───── Data shown ─────

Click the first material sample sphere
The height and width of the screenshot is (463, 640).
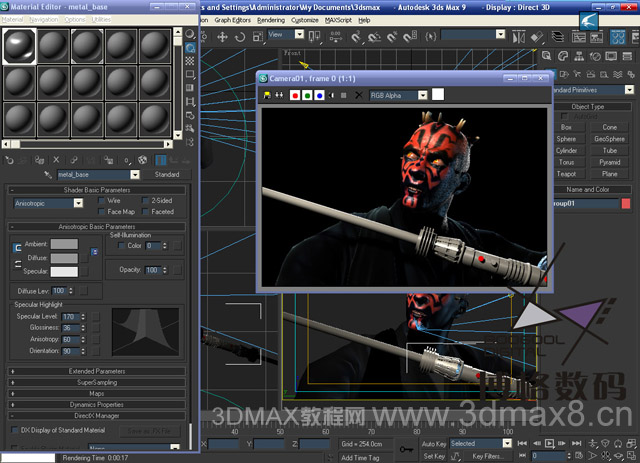19,45
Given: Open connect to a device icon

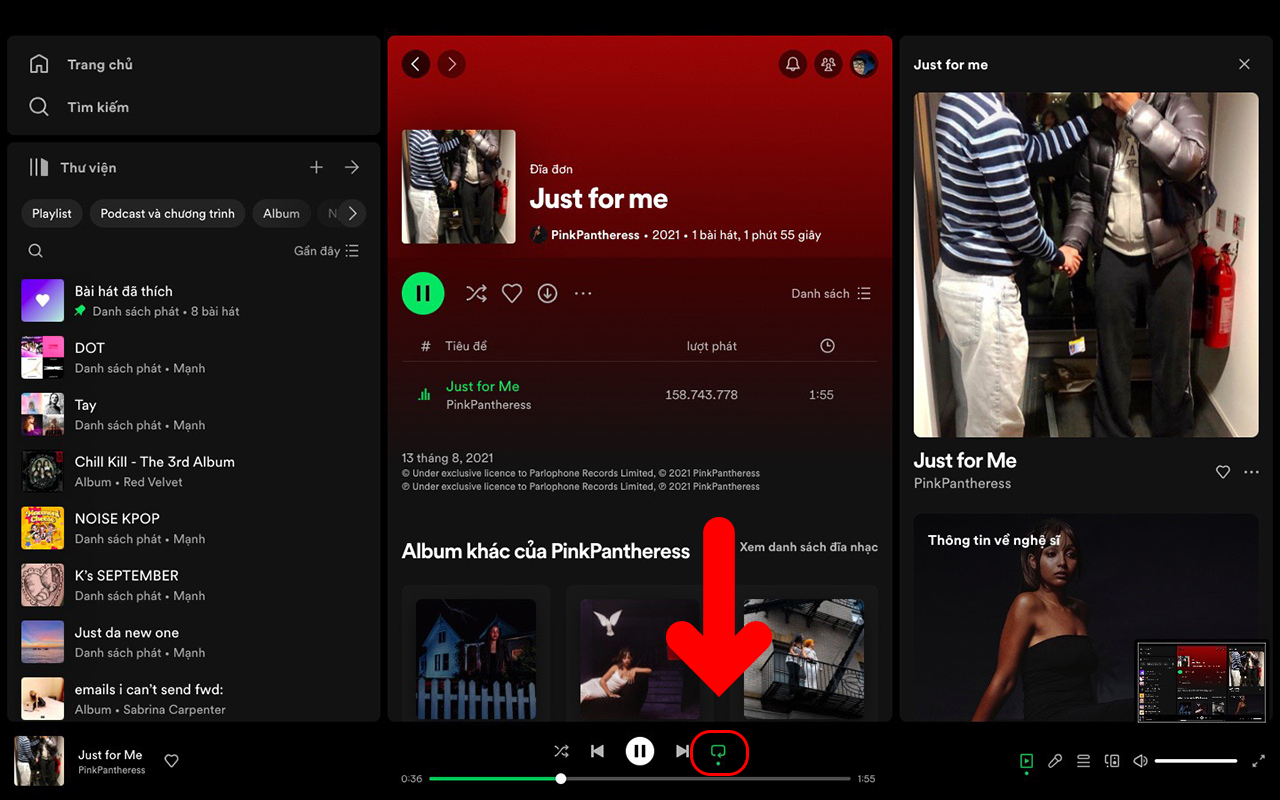Looking at the screenshot, I should (1111, 761).
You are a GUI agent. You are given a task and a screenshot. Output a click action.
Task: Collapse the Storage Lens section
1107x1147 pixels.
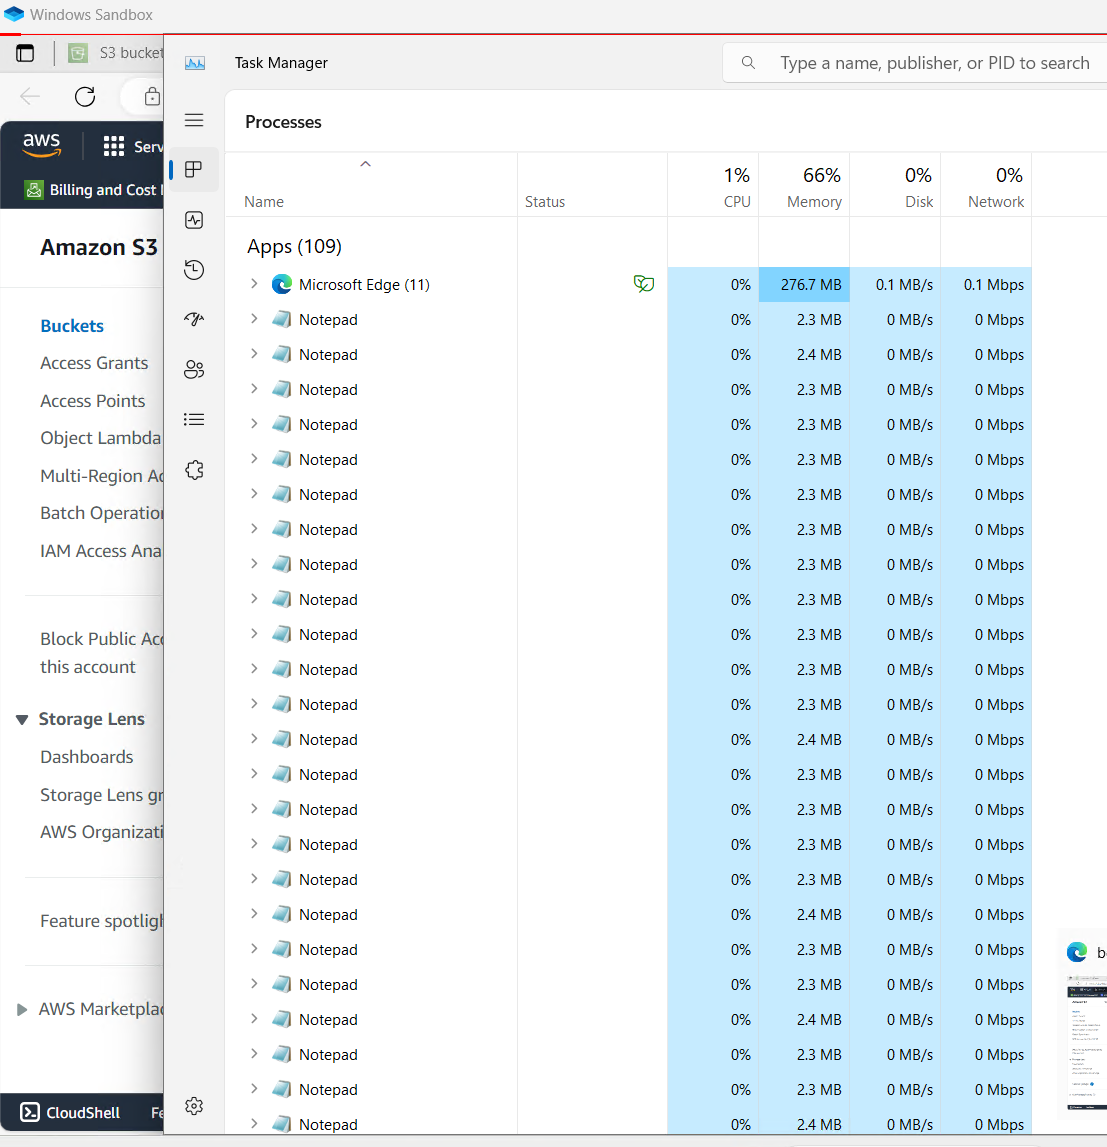(x=22, y=720)
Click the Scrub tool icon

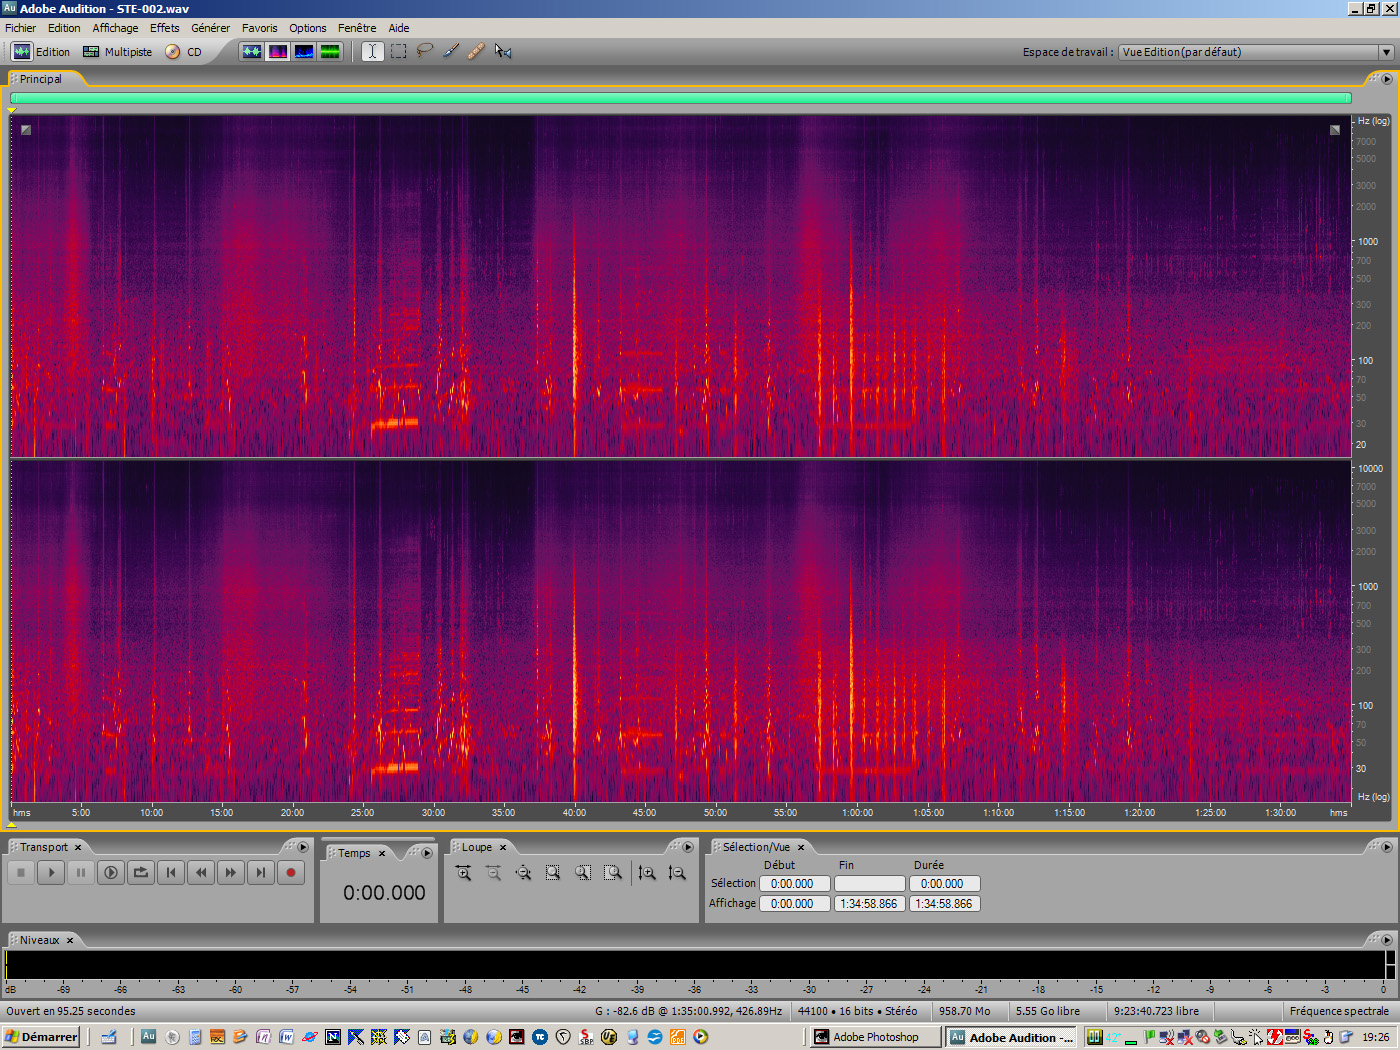point(503,51)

─────

All lines from the one containing "Given: Open connect to a device icon" to the last line of the records above, and no others, should be returned unchanged, without pictures.

Given: Open connect to a device icon

Looking at the screenshot, I should (1111, 761).
You are a GUI agent. You are given a task and a screenshot. Output a click action.
Task: Collapse the Storage Lens section
1107x1147 pixels.
(x=22, y=720)
Click the Scrub tool icon

point(503,51)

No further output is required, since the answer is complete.